ZU LÖSENDE AUFGABE: Wiederhole aus dem Material unten Zeile für Zeile unverändert alles, beginnend mit der Zeile, die "This screenshot has height=441, width=475." enthält, und endend mit der Zeile, die "pyautogui.click(x=183, y=24)" enthält, beide eingeschlossen.

ZU BEARBEITENDES MATERIAL:

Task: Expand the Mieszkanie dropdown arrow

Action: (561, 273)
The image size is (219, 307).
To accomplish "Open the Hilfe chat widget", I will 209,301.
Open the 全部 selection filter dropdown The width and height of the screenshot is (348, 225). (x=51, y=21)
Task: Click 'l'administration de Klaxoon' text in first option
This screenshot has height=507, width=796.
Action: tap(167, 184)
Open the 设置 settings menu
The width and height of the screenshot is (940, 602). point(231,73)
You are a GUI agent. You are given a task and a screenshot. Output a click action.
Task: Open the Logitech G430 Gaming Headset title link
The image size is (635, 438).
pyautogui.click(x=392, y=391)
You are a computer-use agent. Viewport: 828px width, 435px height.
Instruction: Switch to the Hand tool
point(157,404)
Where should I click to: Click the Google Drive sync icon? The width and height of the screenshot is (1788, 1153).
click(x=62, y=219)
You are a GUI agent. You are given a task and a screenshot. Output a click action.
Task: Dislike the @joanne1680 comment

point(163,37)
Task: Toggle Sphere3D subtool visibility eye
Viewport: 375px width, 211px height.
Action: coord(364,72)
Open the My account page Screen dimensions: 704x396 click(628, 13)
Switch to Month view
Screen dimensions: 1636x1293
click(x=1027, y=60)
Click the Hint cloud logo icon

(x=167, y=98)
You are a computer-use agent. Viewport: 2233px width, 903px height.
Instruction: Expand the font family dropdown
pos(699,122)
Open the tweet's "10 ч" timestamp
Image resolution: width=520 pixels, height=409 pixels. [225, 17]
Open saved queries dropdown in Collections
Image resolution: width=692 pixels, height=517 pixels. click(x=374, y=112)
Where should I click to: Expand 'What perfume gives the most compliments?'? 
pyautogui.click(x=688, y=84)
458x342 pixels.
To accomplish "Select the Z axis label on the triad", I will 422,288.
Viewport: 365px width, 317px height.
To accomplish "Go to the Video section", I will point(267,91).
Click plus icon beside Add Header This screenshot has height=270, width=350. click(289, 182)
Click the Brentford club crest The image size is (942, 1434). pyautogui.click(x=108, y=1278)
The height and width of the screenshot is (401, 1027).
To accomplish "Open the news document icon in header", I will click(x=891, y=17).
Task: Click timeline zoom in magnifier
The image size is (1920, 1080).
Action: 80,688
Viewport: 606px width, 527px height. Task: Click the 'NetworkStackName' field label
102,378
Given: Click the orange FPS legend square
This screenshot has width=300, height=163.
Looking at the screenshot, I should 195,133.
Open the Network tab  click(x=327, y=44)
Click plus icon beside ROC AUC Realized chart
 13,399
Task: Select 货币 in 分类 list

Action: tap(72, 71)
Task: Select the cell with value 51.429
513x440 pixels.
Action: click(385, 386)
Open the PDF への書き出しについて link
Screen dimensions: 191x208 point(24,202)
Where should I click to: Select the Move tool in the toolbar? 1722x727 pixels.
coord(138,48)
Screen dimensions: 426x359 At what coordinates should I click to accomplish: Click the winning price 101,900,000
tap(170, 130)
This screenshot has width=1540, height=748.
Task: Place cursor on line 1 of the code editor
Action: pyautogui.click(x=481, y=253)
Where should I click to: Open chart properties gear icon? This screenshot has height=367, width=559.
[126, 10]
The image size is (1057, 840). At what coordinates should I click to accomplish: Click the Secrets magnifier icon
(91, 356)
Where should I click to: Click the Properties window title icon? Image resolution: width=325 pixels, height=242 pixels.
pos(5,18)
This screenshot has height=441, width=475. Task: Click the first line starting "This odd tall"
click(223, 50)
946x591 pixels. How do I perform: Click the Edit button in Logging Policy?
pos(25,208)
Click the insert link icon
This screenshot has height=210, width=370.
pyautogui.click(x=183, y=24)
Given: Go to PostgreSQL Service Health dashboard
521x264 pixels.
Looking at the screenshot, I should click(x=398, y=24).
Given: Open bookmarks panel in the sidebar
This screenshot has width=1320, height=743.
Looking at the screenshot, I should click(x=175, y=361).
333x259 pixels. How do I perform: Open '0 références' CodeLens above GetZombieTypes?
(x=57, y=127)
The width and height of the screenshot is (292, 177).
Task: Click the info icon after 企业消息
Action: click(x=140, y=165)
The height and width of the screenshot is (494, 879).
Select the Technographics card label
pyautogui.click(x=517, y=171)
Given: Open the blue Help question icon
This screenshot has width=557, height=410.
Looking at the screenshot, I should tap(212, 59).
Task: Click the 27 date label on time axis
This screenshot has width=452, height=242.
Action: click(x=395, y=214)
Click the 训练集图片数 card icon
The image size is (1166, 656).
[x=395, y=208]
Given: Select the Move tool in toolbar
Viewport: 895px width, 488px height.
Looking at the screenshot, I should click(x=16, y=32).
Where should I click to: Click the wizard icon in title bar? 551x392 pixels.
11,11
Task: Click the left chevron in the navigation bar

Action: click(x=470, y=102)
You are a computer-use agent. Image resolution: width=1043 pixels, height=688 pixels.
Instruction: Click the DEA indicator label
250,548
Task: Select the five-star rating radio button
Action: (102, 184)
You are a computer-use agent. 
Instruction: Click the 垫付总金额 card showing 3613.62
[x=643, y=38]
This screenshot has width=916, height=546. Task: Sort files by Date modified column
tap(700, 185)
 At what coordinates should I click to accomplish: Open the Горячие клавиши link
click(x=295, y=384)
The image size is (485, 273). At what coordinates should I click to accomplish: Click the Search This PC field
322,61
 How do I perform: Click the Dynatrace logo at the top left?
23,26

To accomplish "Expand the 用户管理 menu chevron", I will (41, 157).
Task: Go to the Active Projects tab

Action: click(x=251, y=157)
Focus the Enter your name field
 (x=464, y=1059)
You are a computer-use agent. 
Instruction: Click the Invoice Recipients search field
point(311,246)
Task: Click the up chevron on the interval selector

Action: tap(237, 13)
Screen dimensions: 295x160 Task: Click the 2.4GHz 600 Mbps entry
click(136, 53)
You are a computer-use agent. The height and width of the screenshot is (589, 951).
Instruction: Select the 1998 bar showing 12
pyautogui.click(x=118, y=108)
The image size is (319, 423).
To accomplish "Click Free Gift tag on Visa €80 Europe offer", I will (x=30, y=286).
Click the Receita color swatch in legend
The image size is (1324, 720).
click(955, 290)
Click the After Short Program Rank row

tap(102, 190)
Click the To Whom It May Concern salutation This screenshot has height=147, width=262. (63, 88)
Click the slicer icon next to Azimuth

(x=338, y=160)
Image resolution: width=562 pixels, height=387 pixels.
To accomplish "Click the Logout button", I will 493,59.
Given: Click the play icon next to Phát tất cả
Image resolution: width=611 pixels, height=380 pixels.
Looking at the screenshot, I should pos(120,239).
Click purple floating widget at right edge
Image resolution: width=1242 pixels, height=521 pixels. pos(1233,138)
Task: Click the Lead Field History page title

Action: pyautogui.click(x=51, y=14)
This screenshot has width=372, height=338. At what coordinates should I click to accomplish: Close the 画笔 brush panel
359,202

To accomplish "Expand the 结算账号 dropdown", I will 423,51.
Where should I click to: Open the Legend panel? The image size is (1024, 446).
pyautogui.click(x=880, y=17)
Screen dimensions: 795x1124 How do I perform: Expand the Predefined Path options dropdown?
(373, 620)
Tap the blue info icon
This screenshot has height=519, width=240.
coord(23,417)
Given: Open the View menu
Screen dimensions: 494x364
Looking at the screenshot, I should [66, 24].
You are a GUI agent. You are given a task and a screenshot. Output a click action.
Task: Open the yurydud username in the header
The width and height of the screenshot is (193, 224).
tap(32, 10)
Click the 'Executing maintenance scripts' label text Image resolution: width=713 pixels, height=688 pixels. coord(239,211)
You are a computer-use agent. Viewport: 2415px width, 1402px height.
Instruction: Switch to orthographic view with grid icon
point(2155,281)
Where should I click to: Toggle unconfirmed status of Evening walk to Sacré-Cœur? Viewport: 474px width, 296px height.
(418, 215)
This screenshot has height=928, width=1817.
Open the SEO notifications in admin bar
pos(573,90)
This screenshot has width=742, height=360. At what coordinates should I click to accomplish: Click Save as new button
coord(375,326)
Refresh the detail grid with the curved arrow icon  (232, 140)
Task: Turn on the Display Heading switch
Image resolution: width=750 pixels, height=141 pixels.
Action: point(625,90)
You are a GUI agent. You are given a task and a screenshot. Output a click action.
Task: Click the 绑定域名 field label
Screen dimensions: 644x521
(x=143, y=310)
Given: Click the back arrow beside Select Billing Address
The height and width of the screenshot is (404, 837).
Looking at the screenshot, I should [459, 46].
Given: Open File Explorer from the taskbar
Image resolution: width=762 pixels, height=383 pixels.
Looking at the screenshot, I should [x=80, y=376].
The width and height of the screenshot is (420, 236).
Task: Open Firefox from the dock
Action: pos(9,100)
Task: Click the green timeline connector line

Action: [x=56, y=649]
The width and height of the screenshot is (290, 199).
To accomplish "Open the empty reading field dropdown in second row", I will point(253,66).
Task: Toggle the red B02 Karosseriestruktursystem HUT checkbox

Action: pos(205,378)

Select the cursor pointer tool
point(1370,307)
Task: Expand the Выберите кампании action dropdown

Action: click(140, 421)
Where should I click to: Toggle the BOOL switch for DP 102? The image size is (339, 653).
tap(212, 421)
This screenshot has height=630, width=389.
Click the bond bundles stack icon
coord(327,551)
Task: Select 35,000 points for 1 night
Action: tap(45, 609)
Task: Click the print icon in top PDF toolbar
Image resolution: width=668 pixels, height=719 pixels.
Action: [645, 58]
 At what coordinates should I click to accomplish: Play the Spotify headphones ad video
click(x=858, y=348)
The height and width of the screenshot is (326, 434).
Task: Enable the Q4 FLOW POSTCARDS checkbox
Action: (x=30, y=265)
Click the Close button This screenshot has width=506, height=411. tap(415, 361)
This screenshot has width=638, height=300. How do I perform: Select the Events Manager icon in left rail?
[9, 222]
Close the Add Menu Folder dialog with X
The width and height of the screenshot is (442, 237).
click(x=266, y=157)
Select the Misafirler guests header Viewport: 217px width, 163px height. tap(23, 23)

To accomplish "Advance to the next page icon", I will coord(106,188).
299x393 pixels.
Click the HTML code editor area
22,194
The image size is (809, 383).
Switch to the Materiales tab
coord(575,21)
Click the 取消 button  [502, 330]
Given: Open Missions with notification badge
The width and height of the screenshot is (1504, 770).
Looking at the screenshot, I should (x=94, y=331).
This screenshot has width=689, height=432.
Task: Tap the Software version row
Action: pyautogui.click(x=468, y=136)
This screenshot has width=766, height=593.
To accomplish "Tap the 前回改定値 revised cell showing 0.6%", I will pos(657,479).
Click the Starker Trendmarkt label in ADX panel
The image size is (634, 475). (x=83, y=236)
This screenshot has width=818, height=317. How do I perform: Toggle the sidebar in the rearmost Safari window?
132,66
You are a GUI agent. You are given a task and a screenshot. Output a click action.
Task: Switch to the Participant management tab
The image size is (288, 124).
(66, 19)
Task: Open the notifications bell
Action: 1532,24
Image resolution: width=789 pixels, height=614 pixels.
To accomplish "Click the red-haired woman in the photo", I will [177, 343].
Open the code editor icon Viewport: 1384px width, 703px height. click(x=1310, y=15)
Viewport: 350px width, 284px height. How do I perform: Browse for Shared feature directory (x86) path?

ANTWORT SIEHE UNTEN:
This screenshot has height=441, width=475. Task: Click the first line starting "This odd tall"
click(223, 50)
946x591 pixels. How do I perform: Click the Edit button in Logging Policy?
pos(25,208)
Click the insert link icon
This screenshot has height=210, width=370.
pyautogui.click(x=183, y=24)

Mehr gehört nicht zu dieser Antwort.